3. Software is Never Done

Before I started working, I thought that you developed a feature, and then you were done with it. However, in reality you quite often come back to features. Maybe it was not exactly what the customer wanted, or you are adding more functionality to it, or similar funtionality so you want to combine it, or you are fixing a bug in it. One way or another, you often return to code you wrote before.

I didn’t really understand either that new features are almost always inserted into existing code. At university, we always developed programs from scratch, but that is almost never the case in the real world. Sure, you create new functionality, but it always has to fit in to what is already there. Therefore, a large part of creating a new feature is understanding the existing code in order for the new feature to fit in. This is something we never practiced at school.

2. Few Clever Algorithms

At university I did an M.Sc. in Computer Science and Engineering. I studied communication systems, which included signal processing, error correcting codes, queuing theory and so on. We also had core computer science courses like algorithms and data structures, and I loved all of it. I thought it was really cool to be taught all these clever algorithms and data structures, and I expected to see them in use at work.

My first job was as a software developer at Ericsson in Montreal, working with the mobile switching center that handles calls in a cellular network. There was a lot of code controlling call set-up, hand-offs, roaming etc, but I was pretty disappointed to see that it was all done with quite basic data structures and algorithms. The most interesting part I found was the code keeping track of roaming subscribers currently in the system. It consisted of one thousand binary trees, where the last three digits of the subscriber number determined which tree a given subscriber belonged to. To find a subscriber, you picked the tree based on the last three digits of the number, then traversed the tree to find the subscriber. Apart from that, it was pretty much only linked lists or simpler.

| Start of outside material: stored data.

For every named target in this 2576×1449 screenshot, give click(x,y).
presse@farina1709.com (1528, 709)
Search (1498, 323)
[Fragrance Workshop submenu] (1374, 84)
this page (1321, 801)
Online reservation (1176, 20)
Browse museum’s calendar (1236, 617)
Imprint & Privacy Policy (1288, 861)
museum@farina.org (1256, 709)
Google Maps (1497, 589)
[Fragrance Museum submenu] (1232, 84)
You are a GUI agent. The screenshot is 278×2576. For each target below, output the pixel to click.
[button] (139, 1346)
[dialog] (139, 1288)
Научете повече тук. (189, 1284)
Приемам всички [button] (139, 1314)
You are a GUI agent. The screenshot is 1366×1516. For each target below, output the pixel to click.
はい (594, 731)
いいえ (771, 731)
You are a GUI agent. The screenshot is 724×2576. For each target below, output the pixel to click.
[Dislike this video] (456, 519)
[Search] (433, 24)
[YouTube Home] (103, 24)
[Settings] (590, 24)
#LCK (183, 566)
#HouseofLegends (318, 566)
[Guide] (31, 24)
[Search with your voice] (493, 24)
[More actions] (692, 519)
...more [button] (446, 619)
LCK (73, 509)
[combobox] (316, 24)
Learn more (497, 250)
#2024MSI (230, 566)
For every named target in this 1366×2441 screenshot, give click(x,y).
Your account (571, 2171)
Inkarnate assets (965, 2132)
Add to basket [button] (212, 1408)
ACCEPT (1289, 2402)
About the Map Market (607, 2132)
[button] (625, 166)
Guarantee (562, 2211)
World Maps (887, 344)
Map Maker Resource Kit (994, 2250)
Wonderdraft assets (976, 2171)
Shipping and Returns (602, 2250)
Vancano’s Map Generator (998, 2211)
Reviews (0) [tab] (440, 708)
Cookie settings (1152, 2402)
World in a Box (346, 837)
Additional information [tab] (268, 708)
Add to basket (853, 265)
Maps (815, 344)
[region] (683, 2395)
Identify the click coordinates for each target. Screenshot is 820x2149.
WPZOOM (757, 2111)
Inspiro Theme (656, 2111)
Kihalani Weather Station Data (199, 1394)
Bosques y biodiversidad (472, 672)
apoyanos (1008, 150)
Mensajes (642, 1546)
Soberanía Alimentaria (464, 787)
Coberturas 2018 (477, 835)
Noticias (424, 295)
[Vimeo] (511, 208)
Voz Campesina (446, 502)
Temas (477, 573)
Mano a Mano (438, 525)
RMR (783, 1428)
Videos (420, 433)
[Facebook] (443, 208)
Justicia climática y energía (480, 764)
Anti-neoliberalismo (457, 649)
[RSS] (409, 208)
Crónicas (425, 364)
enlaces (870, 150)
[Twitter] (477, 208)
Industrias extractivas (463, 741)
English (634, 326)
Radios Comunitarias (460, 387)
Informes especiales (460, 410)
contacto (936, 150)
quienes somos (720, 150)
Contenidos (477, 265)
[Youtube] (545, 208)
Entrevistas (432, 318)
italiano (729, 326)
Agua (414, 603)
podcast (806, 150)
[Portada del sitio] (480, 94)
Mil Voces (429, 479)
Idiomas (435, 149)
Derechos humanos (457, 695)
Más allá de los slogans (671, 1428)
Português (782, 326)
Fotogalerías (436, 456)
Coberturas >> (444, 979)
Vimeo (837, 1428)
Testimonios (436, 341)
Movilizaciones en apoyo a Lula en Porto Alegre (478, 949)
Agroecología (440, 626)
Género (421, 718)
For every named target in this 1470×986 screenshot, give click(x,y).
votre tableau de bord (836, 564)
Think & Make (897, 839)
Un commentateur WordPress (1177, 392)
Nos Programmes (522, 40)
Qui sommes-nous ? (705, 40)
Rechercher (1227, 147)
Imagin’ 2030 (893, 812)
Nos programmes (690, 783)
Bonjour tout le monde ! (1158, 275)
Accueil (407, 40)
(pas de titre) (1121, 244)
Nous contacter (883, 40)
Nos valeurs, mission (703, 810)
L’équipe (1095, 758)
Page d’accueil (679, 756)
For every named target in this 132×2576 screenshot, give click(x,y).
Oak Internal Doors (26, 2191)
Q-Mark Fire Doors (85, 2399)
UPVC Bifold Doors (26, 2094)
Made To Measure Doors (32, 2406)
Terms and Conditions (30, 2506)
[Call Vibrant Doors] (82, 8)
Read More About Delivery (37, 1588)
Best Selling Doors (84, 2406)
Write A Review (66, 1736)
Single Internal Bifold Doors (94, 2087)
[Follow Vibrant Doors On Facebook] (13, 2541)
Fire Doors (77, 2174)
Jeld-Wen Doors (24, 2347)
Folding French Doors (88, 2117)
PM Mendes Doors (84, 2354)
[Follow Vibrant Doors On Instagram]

1. Complexity from Aggregation

So, given that there were no clever algorithms in use, and that the whole application was only using pretty basic data structures, it seemed at first that there wouldn’t be many challenges working on the system. Wrong! I quickly realized that the system is hugely complicated, not with complicated features, but in having lots and lots of simple features aggregated together. This is something I have seen in all systems I have worked with. Most features are dead simple, but because there are so many of them, you get subtle (or not so subtle) interactions between them causing bugs. The complexity of the system comes from the aggregation of many simple parts, not from any complex parts.